Swirls at Forty Foot
A few of the group had to head home after Porcupine Falls, but the remainder made one last stop at Forty Foot Falls.  This is one of my favorite local falls.  It is next to Joslin Road in Surry NH, but I am often told that it is difficult to find.  By this time my group knew exactly what to do and immediately scattered to find their muses. I have photographed these grand cascades many times so on this occasion, I was abandoned to concentrate on detail, include capturing the swirling leaves in one of the many eddies. 

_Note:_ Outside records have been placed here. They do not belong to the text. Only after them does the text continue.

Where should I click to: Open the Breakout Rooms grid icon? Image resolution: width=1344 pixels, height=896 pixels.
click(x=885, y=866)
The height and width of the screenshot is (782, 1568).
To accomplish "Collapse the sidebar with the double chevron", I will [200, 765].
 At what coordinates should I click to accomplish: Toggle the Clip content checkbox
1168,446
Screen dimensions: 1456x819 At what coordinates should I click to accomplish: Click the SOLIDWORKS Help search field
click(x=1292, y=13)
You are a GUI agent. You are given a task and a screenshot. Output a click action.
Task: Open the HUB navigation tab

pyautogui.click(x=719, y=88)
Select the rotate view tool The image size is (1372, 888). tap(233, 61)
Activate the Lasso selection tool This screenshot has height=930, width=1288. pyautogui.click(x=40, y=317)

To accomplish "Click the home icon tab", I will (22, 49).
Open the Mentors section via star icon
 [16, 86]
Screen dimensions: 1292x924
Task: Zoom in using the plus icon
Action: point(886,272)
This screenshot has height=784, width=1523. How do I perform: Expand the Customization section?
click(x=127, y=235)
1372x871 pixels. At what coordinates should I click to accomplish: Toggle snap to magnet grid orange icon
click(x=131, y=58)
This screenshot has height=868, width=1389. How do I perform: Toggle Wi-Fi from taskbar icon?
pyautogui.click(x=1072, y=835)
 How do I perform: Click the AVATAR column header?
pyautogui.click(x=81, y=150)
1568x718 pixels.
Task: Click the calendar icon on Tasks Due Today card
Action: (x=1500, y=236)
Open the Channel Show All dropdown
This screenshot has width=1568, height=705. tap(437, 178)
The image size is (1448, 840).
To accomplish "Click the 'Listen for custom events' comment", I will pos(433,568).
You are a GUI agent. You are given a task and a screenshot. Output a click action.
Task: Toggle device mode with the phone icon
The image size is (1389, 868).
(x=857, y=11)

Can’t Wait Until Next Year

Workshop at Porcupine Falls

It was an exciting weekend and the group reported that they enjoyed discovering the many local waterfalls and learning more about there cameras.  It was especially rewarding to spend time with a group of people who are so excited to learn about the amazing potential of digital photography.   I can’t wait to see their favorite images.  I will be showing the best in a Spring Waterfall Workshop Gallery on my website.  

Now I can focus on a photography workshop that I will be running for members of the Monadnock Conservancy and then getting myself ready for my Introduction to Lightroom  Course starting on the 1st of June.  I love sharing all this fantastic stuff!

Monday, May 8, 2017

Bellows Walpole Inn Show

I’m excited to be showing nearly 30 of my New a England photographs this May at the historic Bellows Walpole Inn in Walpole New Hampshire.  The Inn has been beautifully restored and combines modern amenities with the feel of a traditional old New England inn.  The restaurant offers varied fare and a relaxed atmosphere.  The inn has a long history.  As described on the Inn’s web site:

“Construction of the Bellows Walpole Inn was started in 1752 as the original homestead of Col Benjamin Bellows.  Colonel Bellows was one of the founders of Walpole and a colorful, persuasive character in the early development of this artistic and beautiful region.  Now renamed to recognize that history, this 14,000 square foot mansion has been extensively remodeled and updated with the exquisite decor and amenities suitable to a boutique, luxury hotel and event center.”


Bobby at the Bar

Susan and I have known the Inn’s manager, Bobby Hall, for years and I was excited when he welcomed my photographs in the restaurant and pub for the month of May.  It is a great opportunity to show many of my images and a happy excuse to print several new works.  

Key West Sunset

These include recent images ranging from fiery autumn color along the road to Roads End Farm in Chesterfield NH, all the way south to Key West and a glorious sunset seen through the rigging of the schooner Appledore.  It is always exciting to find visual treasures lurking in my image archives and for this show I discovered a forgotten image of the restless waters of Keene’s Miniwawa Brook cascading through winter ice.  

Miniwawa Brook

There are many more than I can show here of my favorite glimpses of New England light.  You can check them out in my show gallery, or far better, browse the work while enjoying a meal or just a drink at the Bellows Walpole Inn.

Let me know what you think.  Maybe I’ll see you there for diner.